REQUIRED ACTION: Starting at the top of the entries below, write out each line up to and including the one containing "Viewport: 1006px width, 517px height.". Leave the pictures out.

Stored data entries
_ _ _
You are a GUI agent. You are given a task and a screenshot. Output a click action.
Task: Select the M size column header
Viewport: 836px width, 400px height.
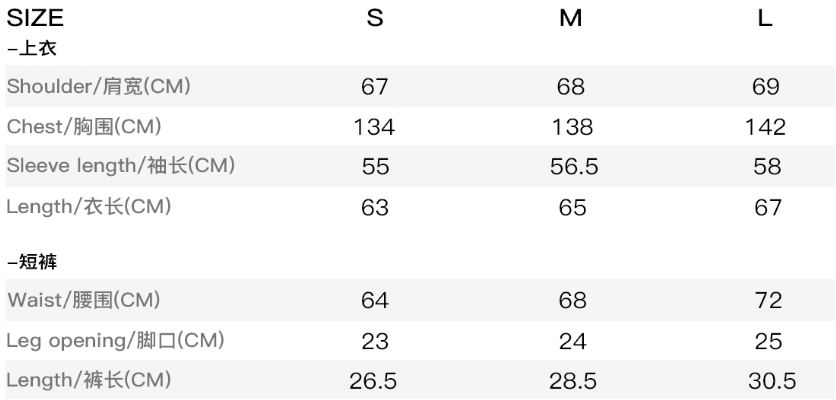pos(571,19)
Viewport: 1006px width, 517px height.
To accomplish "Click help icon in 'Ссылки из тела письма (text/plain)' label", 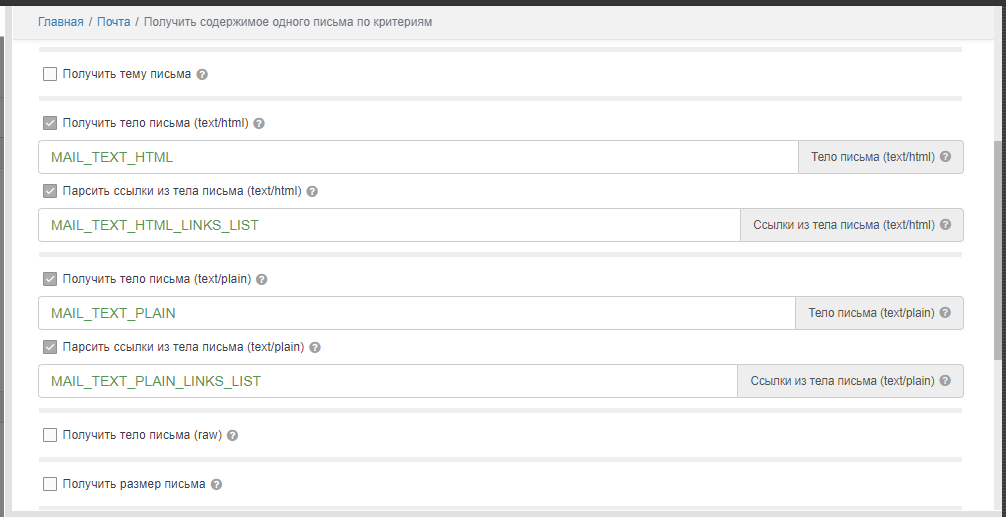I will pyautogui.click(x=945, y=381).
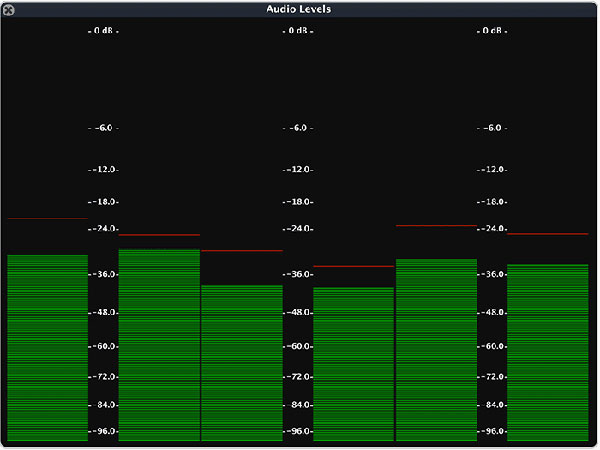Click the 0 dB mark on first scale
This screenshot has width=600, height=450.
(103, 31)
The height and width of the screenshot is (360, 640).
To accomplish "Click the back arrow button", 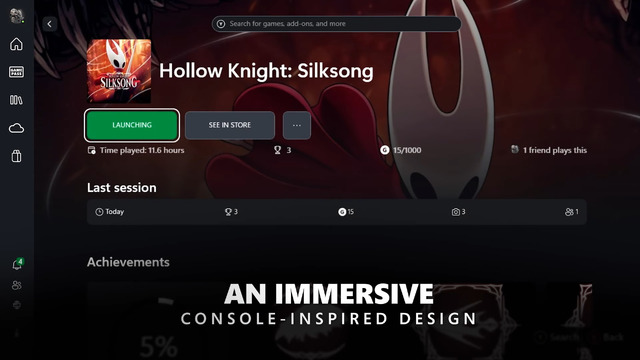I will point(50,24).
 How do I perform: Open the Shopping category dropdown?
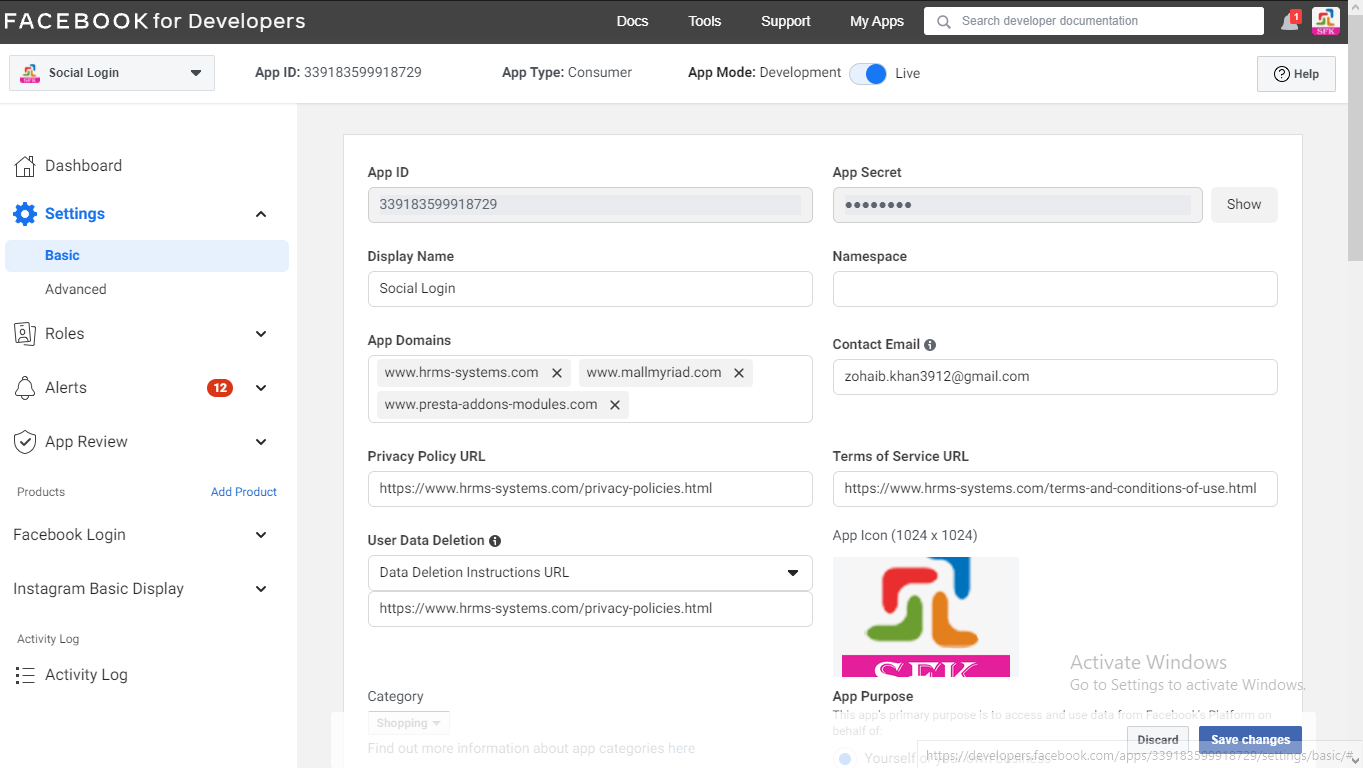[x=409, y=723]
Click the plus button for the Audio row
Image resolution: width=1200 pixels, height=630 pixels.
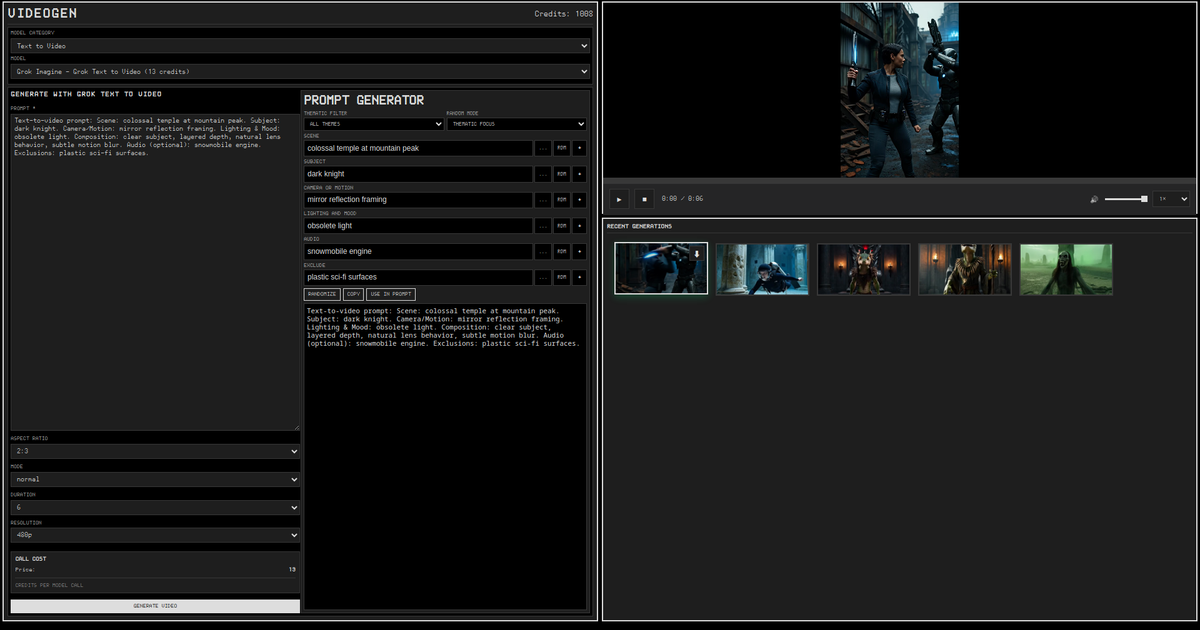pos(579,251)
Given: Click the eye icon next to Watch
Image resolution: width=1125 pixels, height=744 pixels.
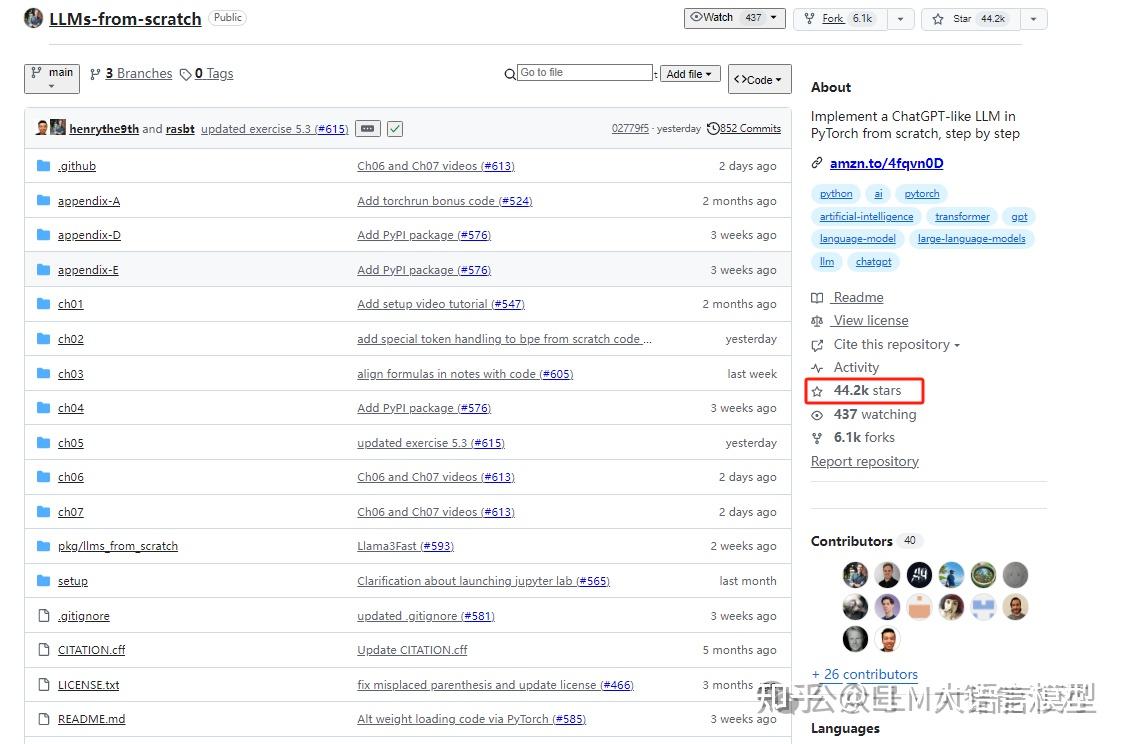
_ _ _
RESULT FOR THIS TASK:
You are a GUI agent. You are given a task and a screenshot. Output a click action.
Task: Select the M size column header
Viewport: 836px width, 400px height.
pos(571,19)
Viewport: 1006px width, 517px height.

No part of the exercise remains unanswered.